The survey respondents indicated that the core functions of MHSTs were being delivered well, and the majority of schools and colleges were satisfied with the support provided by their local MHST. MHSTs spent around half of their staff time on provision of direct support through evidence-based interventions and splitting their remaining time equally between supporting whole-school/college approach activities and working with education staff and external specialist services. This was consistent with the pattern found in the pilot wave. There was variation in how MHSTs operate, including the number of schools and colleges that EMHPs work with as well as the number of children and young people they deliver interventions to; the time that MHSTs spend in schools and colleges; their way of working with schools/colleges. Both school and college staff and respondents in MHSTs reported broadly good partnership working and integration between the teams and local schools and colleges, although some schools and colleges reported lower levels of MHST integration.
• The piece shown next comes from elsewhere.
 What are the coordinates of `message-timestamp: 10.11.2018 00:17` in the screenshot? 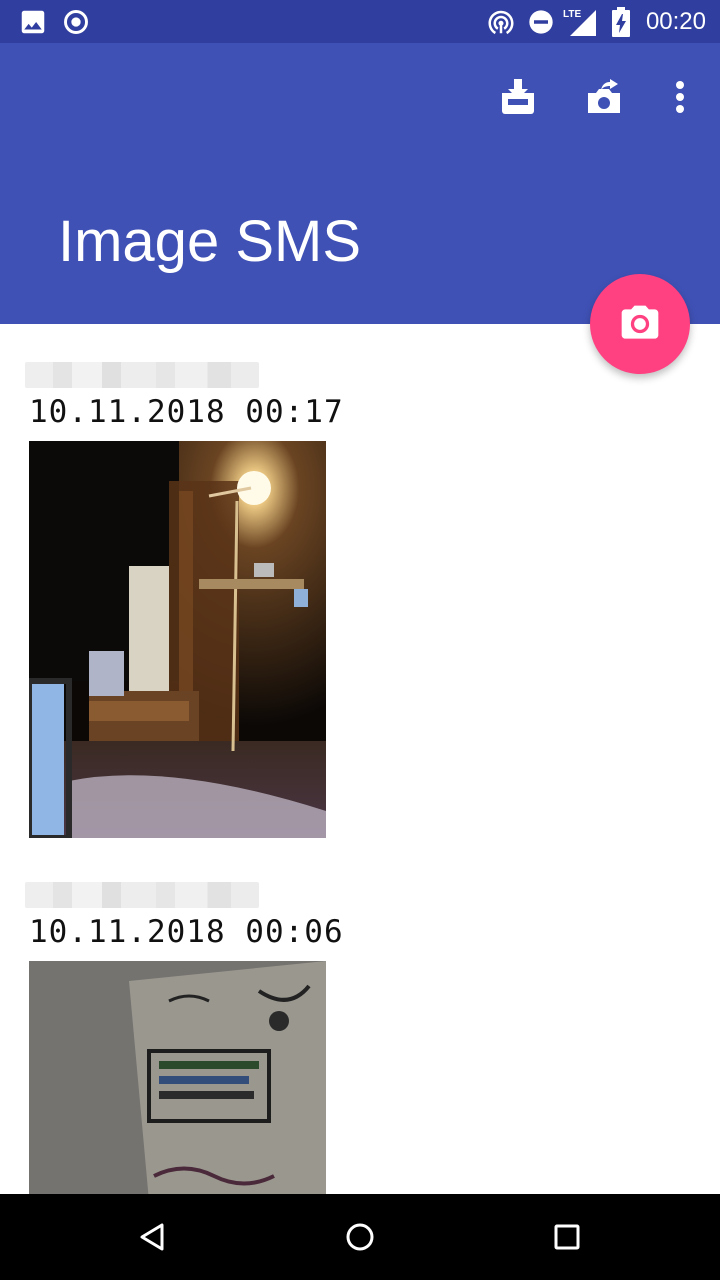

Most respondents in MHSTs reported that their team accepted referrals for children and young people with needs that were outside ‘mild to moderate’ low mood, social anxiety and common behavioural issues at least some of the time, and in some cases, more frequently. Half of respondents in MHSTs reported that the interventions they used were not suitable for all children and young people, such as those with neurodiversity, special educational needs and disabilities, and those who have experienced trauma. The findings also show that staff turnover was still an issue within MHSTs, especially of EMHPs.

Overall, the two surveys provided a broad overview of how the Green Paper programme was being delivered across the country, including successes and challenges, and showed that there was considerable variation in how the service was delivered across teams and education settings. Inevitably, surveys are limited in depth as they balance participant burden with the volume of questions, and answers options are pre-specified. The ongoing evaluation will probe further with detailed research in six case study MHSTs and the schools and colleges that they work with, covering programme implementation, costs, and outcomes. The surveys will be repeated in autumn 2025, informed by the findings from the case study research. The evaluation will report its full findings from all packages of research in 2026.